MANILA – Socioeconomic Planning Secretary Ernesto Pernia has urged the Senate to make its version of the Tax Reform for Acceleration and Inclusion (TRAIN) bill “closer” to the version of the House of Representatives.
On the sidelines of the opening of the 28th National Statistics Month, Pernia said he would like to see better net revenue for the government in the Senate version of the TRAIN bill to support the administration’s program, particularly funding the infrastructure projects of the Duterte administration.
The Senate Committee on Ways and Means has approved Senate Bill 1592, what is seen as a watered down version of the TRAIN bill, giving the government lower net revenue for next year compared with the House Bill (HB) 5636.

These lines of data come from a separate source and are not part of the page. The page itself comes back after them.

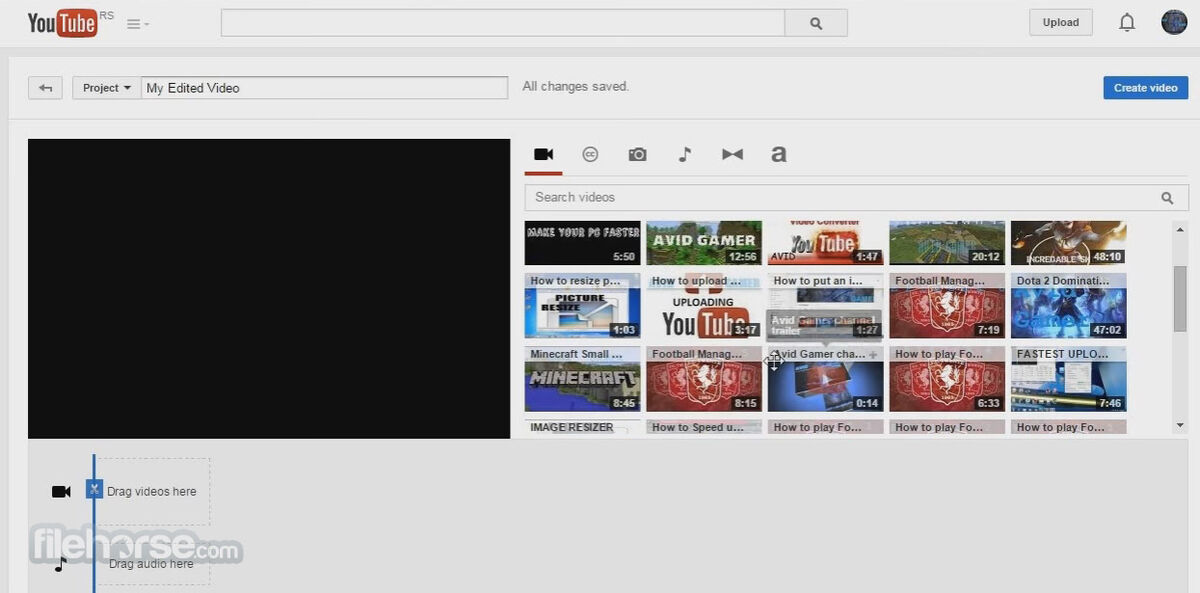The height and width of the screenshot is (593, 1200).
Task: Click the Create video button
Action: 1146,88
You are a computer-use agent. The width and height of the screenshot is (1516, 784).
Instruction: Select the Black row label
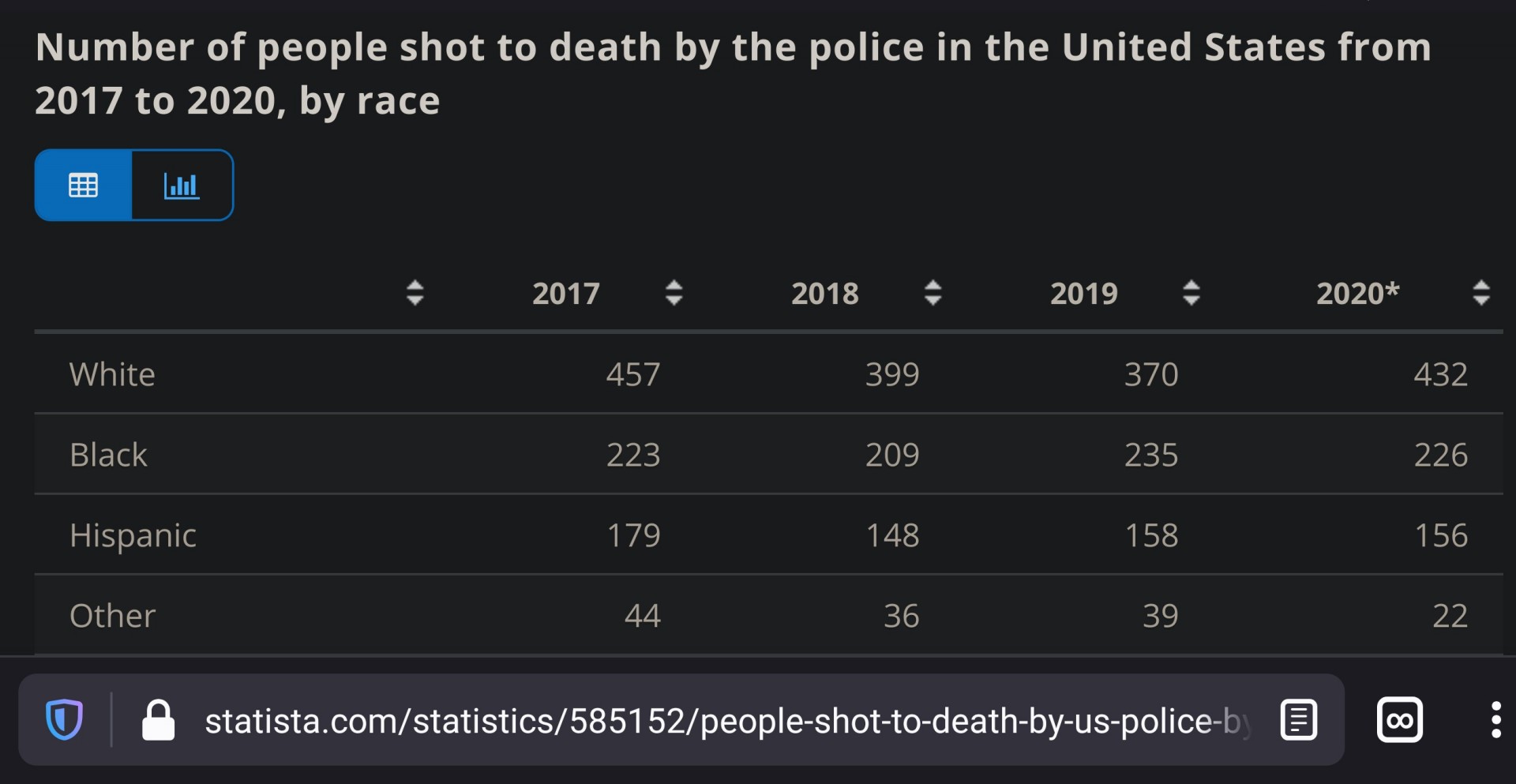click(108, 455)
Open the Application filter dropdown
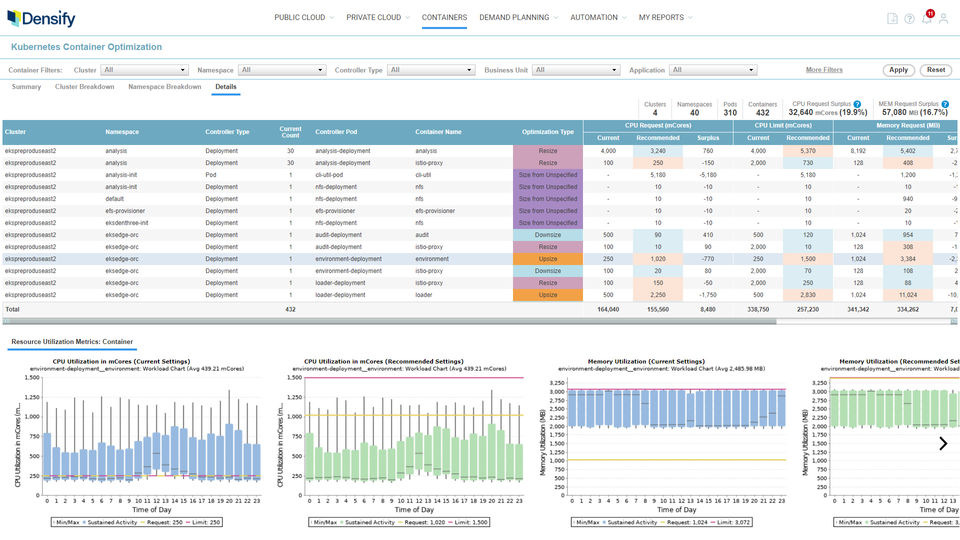Screen dimensions: 960x540 [x=712, y=70]
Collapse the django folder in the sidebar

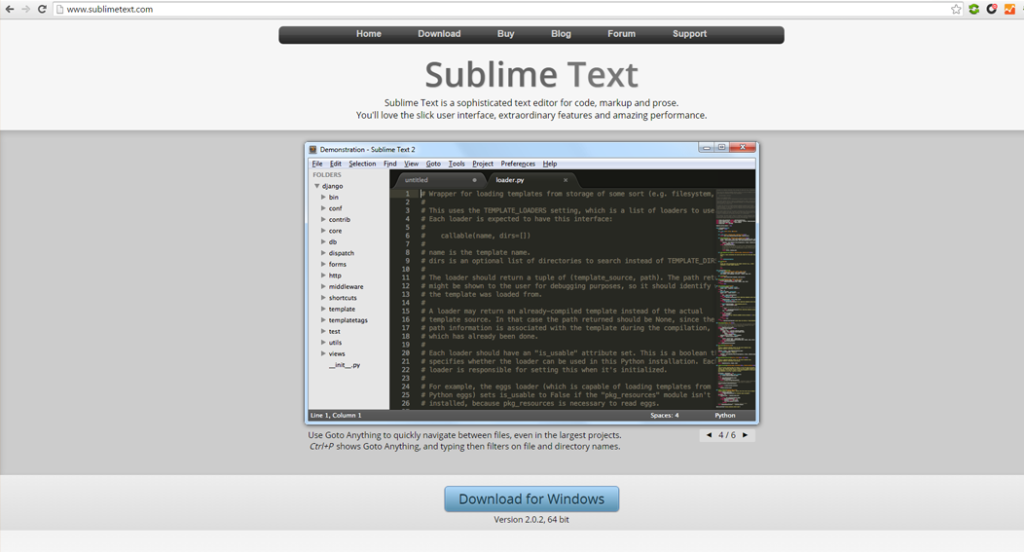coord(317,186)
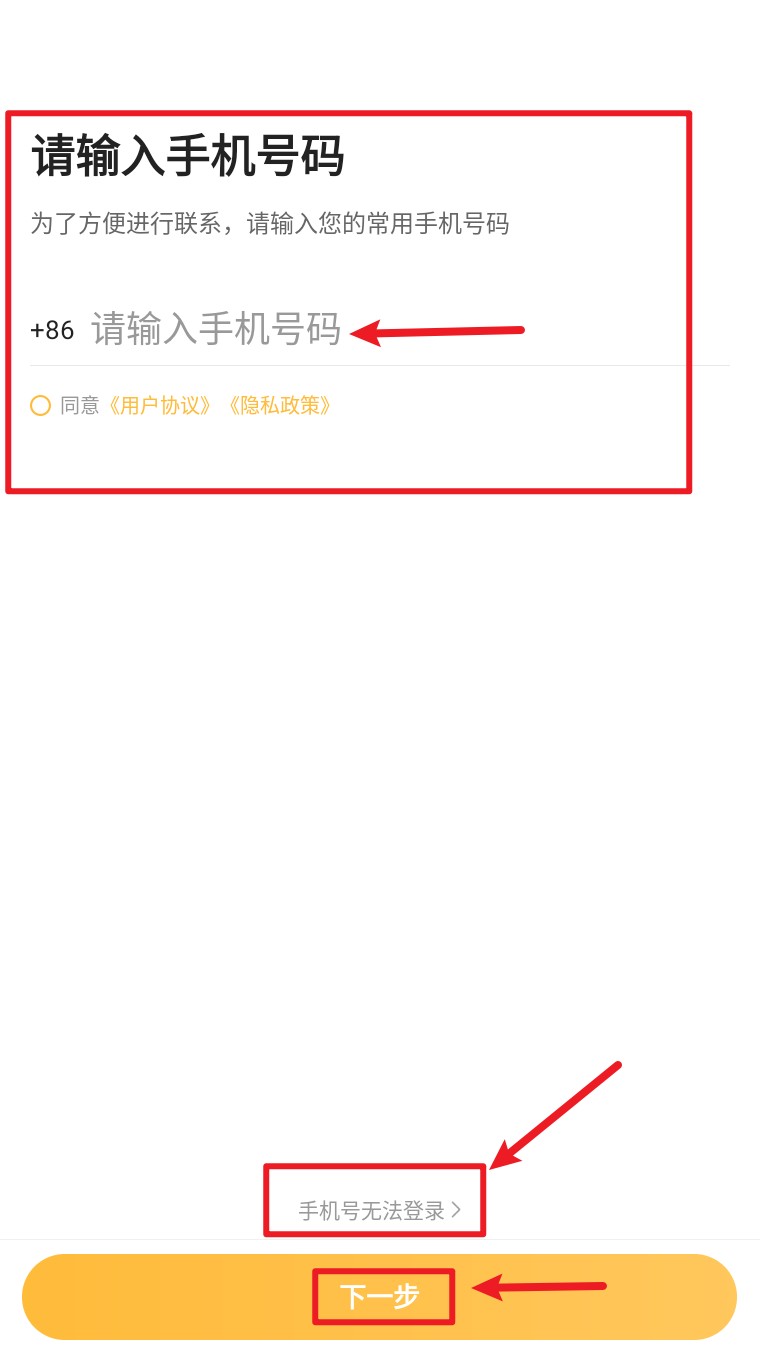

The Department of Finance (DOF) has estimated that the approved version of the Senate panel will only gain P59.9 billion for the government in 2018, which is half of the P119.4 billion estimated net revenue in HB 5636.
Both the upper and lower houses’ versions are lower than the proposed version of the DOF, which aims for a P149.6-billion revenue for the government during the first year of implementation of the tax reform program.
“We’re still hoping that the Senate version will improve and move closer, if not, the same level of the House version at least,” Pernia told reporters.
“We are working behind the scenes and trying to talk to other senators to support our desire and our aspiration,” he added.
Pernia said the Senate can look into tweaking provisions on excise tax to get higher revenue for the government.
Moreover, Pernia said the administration remains optimistic to roll out the first package of the comprehensive tax reform program by January 2018.